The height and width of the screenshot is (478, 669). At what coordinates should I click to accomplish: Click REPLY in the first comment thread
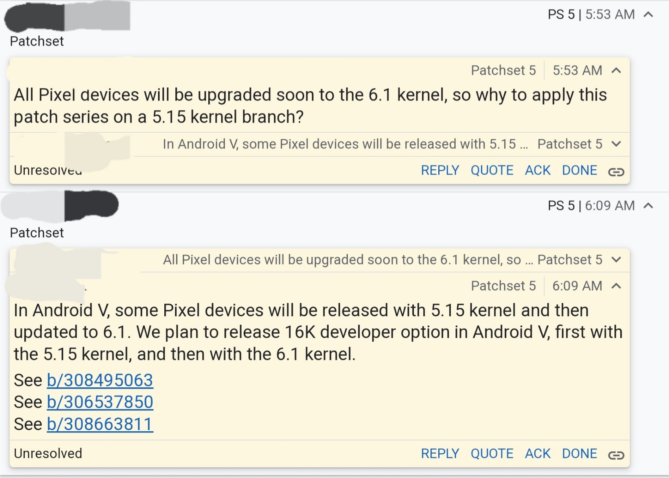[x=440, y=170]
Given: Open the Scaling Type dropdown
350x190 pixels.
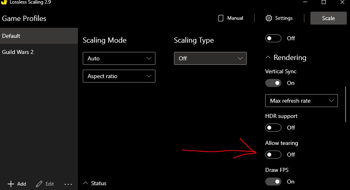Looking at the screenshot, I should [210, 58].
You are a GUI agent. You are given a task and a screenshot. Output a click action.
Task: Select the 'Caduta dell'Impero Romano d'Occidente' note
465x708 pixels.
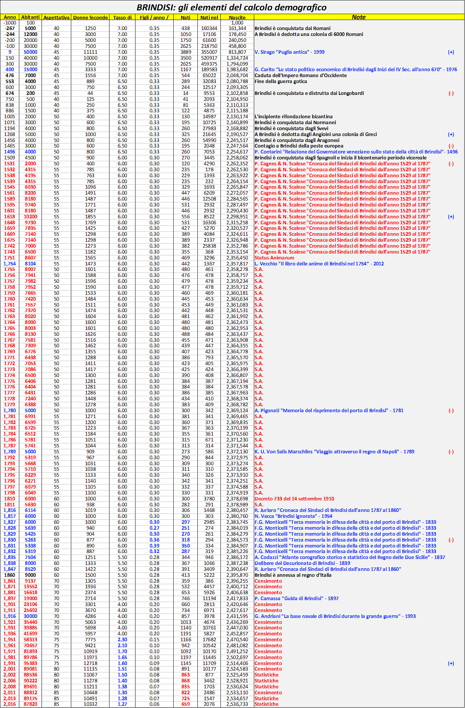(x=301, y=75)
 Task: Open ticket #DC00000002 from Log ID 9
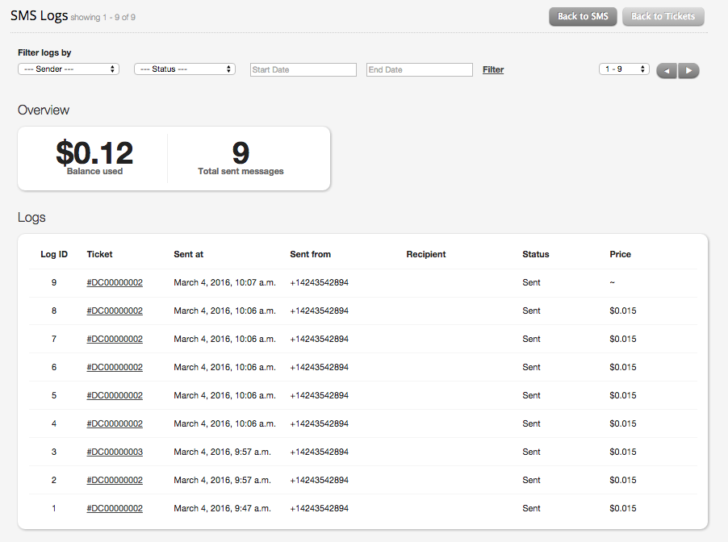(x=114, y=282)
------------------------------------------------------------------------
• WHAT THIS TASK INVOLVES
Copy out the material above in full and exactly; its pictures are not to appear.

• THE ANSWER
The height and width of the screenshot is (478, 669). At what coordinates should I click to accomplish: Click REPLY in the first comment thread
[x=440, y=170]
Given: Open the Scaling Type dropdown
350x190 pixels.
Looking at the screenshot, I should [210, 58].
You are a GUI agent. You are given a task and a screenshot. Output a click action.
Task: Select the 'Caduta dell'Impero Romano d'Occidente' note
465x708 pixels.
(x=301, y=75)
 Task: Open ticket #DC00000002 from Log ID 9
(x=114, y=282)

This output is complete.